### AIM OF THE TASK
Reproduce each record below in full, word for word, without images.

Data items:
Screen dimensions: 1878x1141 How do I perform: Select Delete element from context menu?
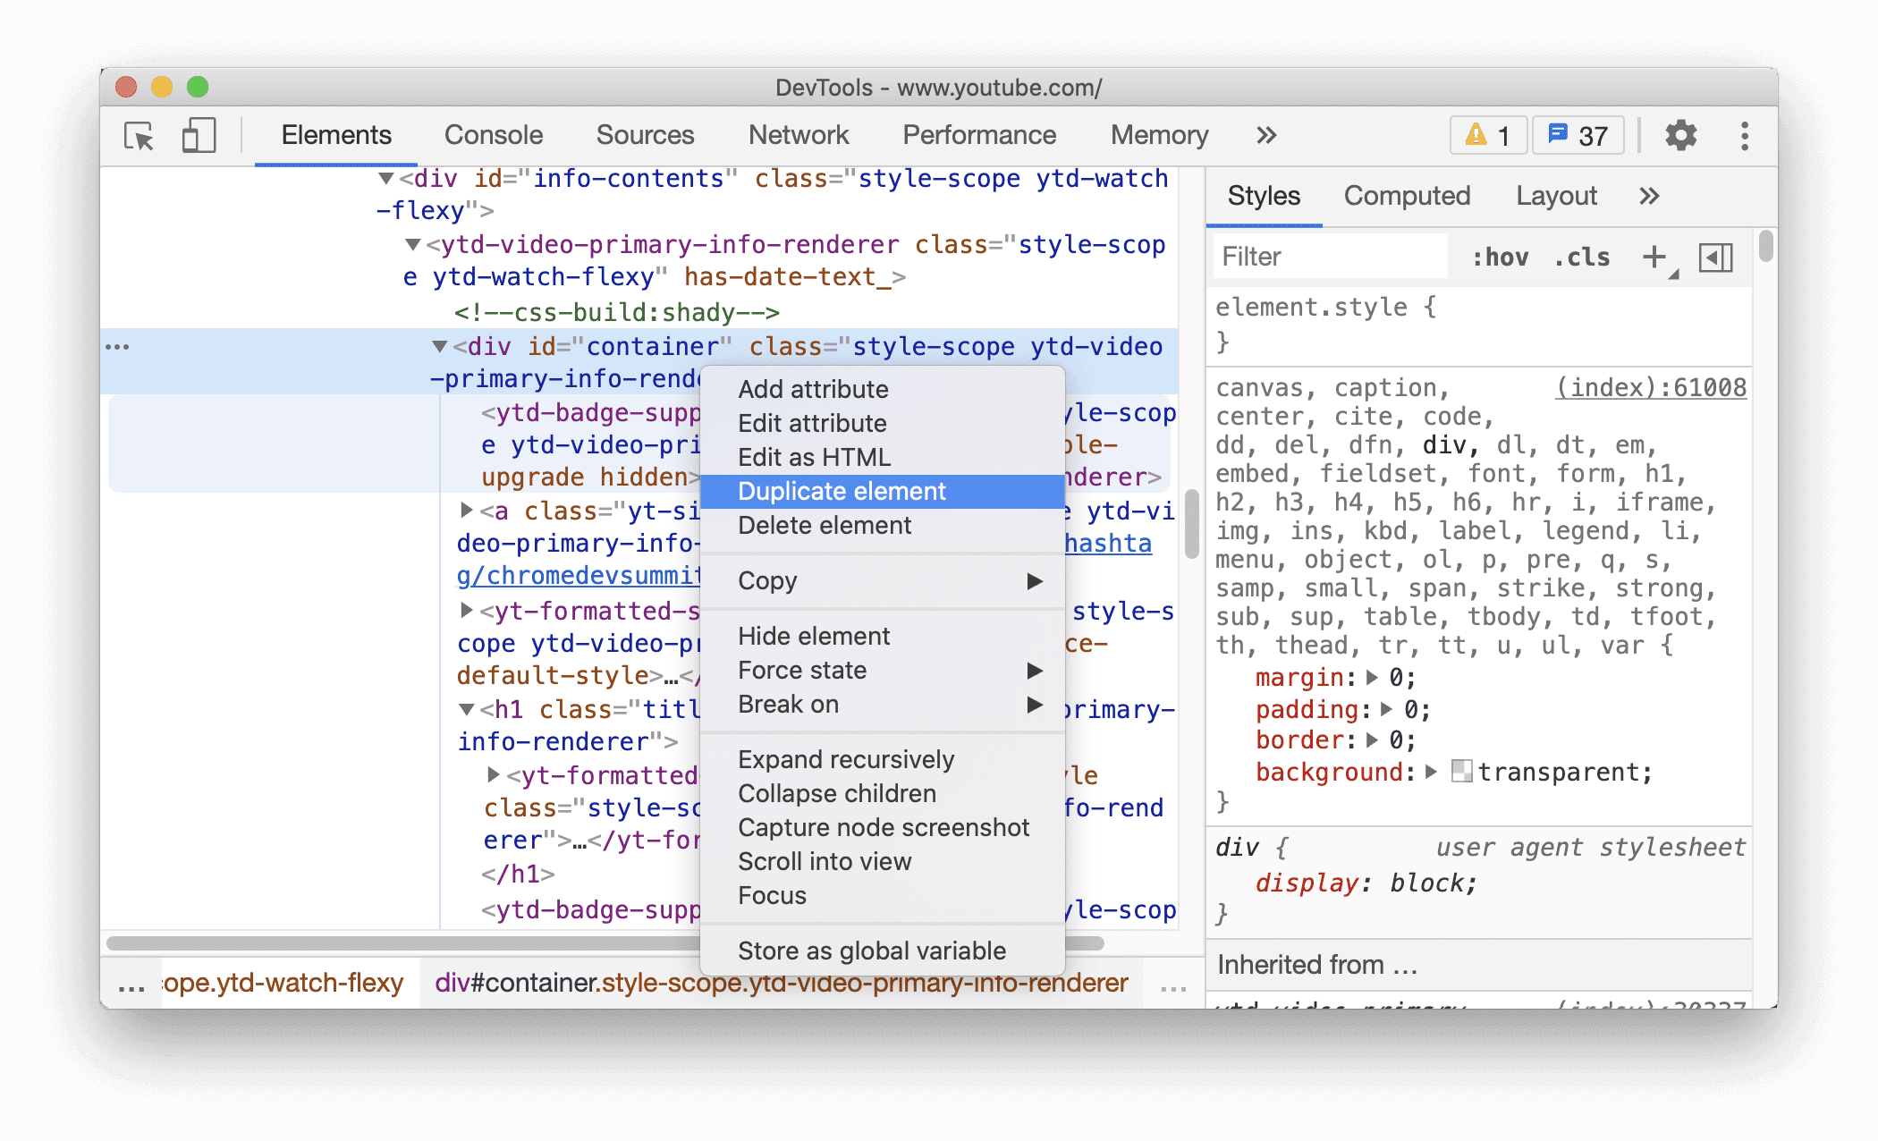pos(823,524)
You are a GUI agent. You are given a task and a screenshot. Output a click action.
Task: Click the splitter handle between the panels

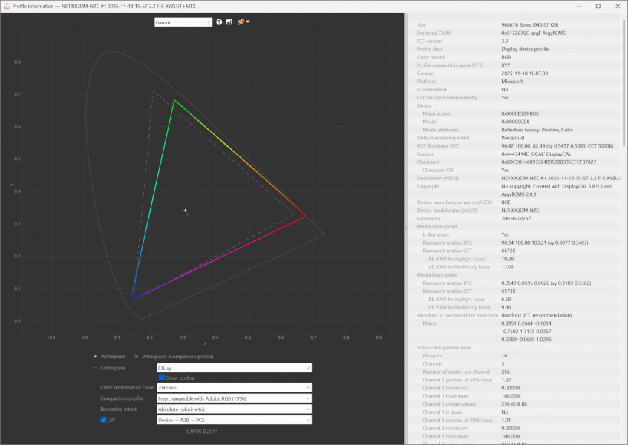(x=405, y=228)
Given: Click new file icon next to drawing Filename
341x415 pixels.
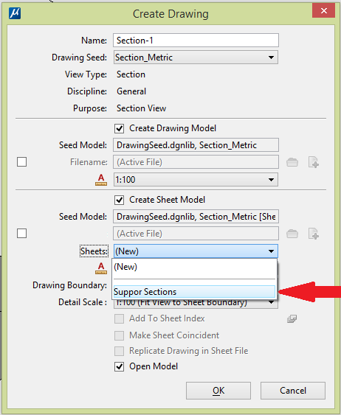Looking at the screenshot, I should click(x=314, y=162).
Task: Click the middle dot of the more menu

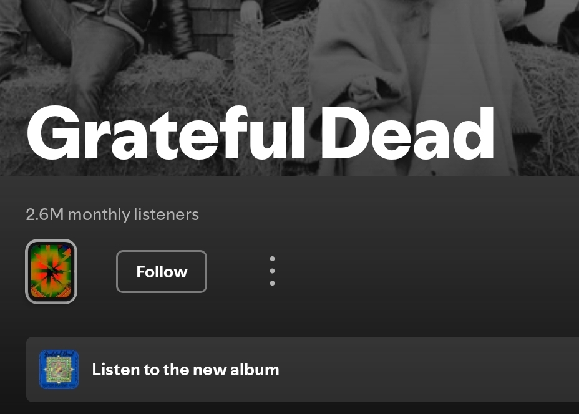Action: click(272, 271)
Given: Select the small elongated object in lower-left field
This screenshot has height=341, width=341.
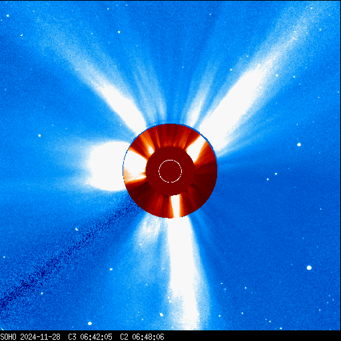Looking at the screenshot, I should 77,229.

### ANSWER TO THE PROBLEM
Screen dimensions: 1878x1141 How do I perform: Select Delete element from context menu?
pos(823,524)
You are a GUI agent. You are given a task and a screenshot. Output a click action.
Task: Click the splitter handle between the panels

(x=405, y=228)
Given: Click new file icon next to drawing Filename
341x415 pixels.
Looking at the screenshot, I should click(x=314, y=162).
Task: Click the middle dot of the more menu

Action: click(272, 271)
Given: Select the small elongated object in lower-left field
This screenshot has height=341, width=341.
Looking at the screenshot, I should 77,229.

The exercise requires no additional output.